Chicasetta’s the home of Ailey’s beloved maternal grandmother so it’s associated with tenderness and deep roots but it’s also a trauma site, bearing the traces of a past in which Ailey’s ancestors were brutally enslaved. Paralleling Ailey’s experiences are a series of near-folkloric episodes, and flashbacks, which gradually reconstruct Chicasetta’s buried histories: the Muskogee (Creek) tribe whose land was stolen from them through successive acts of colonial violence; the vast plantations sustained by the bodies of slaves; and the rise of the KKK and Jim Crow laws. Underlying all of this are a series of debates exploring the ongoing intricacies of Black American identities represented by the conflicting visions of Booker T. Washington and W. E. B. DuBois. Jeffers’s meticulous reconstruction’s based on a wealth of archival research but she’s equally invested in highlighting Black feminism, the role of Black women in the development of Black society and communities.
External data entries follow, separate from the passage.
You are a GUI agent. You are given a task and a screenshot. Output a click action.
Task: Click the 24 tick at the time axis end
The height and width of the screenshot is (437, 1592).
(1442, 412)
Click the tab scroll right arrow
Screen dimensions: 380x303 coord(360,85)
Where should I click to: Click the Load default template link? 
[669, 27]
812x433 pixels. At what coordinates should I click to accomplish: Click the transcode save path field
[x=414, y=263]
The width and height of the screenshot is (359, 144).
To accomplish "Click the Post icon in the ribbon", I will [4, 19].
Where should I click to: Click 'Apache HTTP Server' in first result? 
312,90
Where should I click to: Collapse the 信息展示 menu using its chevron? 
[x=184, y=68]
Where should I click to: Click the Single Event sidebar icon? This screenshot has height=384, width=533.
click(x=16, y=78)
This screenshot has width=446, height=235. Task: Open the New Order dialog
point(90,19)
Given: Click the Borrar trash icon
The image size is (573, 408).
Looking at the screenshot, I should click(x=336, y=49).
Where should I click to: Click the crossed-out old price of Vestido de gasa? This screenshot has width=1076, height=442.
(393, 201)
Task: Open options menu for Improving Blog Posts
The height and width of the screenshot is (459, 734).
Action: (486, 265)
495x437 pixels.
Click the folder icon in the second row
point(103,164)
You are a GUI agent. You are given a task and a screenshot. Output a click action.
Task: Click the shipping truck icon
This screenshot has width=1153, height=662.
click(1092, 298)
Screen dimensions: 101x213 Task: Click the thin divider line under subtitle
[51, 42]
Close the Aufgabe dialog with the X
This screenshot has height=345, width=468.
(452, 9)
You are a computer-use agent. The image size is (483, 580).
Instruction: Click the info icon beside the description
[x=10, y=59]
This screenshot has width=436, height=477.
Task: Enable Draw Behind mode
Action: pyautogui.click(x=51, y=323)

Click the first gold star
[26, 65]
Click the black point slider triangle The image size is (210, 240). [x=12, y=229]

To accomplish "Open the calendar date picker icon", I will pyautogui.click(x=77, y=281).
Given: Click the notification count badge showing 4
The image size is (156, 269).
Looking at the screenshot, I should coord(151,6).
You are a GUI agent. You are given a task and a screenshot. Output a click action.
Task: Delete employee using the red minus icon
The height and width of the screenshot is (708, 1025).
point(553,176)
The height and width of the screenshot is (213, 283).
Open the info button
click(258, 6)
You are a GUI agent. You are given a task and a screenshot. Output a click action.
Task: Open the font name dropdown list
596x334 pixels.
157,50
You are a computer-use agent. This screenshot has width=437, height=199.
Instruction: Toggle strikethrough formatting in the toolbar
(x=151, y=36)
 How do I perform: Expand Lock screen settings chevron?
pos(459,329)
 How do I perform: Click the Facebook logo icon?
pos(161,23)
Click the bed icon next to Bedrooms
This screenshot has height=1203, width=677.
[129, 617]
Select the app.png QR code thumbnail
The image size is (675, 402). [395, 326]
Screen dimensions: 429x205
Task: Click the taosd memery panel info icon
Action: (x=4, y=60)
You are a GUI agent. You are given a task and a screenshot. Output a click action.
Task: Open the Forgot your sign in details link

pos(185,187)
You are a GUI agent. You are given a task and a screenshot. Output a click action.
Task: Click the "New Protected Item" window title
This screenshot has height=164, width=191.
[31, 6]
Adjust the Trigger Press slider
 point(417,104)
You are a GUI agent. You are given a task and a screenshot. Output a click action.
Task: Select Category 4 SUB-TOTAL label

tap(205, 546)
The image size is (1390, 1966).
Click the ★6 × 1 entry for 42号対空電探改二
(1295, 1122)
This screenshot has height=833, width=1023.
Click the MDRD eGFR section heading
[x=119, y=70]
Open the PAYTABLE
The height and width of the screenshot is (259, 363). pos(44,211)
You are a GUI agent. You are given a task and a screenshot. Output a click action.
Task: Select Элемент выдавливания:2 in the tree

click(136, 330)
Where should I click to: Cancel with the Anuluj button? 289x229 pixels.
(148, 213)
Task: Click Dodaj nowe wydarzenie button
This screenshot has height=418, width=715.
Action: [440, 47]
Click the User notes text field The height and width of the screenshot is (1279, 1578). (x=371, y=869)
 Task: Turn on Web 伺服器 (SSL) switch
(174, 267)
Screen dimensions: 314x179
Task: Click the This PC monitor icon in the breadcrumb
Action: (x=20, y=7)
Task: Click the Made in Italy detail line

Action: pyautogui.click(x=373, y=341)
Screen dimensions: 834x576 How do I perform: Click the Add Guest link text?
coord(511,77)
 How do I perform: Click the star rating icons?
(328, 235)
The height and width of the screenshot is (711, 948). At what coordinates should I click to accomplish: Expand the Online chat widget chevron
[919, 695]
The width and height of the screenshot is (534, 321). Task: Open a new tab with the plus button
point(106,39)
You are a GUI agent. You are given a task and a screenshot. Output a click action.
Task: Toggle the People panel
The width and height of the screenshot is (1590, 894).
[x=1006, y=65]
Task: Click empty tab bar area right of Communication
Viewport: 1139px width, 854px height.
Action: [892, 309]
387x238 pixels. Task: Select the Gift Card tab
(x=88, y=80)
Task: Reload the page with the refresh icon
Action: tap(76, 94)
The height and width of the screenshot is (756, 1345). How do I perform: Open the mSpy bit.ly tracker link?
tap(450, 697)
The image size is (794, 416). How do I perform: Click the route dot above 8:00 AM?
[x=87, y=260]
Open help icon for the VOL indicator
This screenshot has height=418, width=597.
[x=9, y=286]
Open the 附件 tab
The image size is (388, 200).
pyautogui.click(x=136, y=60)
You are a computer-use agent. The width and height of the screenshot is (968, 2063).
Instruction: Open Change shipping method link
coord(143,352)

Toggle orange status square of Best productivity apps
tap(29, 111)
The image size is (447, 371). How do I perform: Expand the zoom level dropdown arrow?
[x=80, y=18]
Through her memorable female characters, she exposes and explores the myriad internal and external pressures that impact on Black women’s lives and sense of self: patriarchy, male violence, racism, passing, colourism. But she also celebrates the women's strength, tenacity and courage. Although it has its flaws - weaker passages, sections that might benefit from trimming, a slightly breathless ending - I found this utterly engrossing. It’s an intense, powerful piece of storytelling, rhythmic, flowing, deeply atmospheric, with a wonderful feel for character and place.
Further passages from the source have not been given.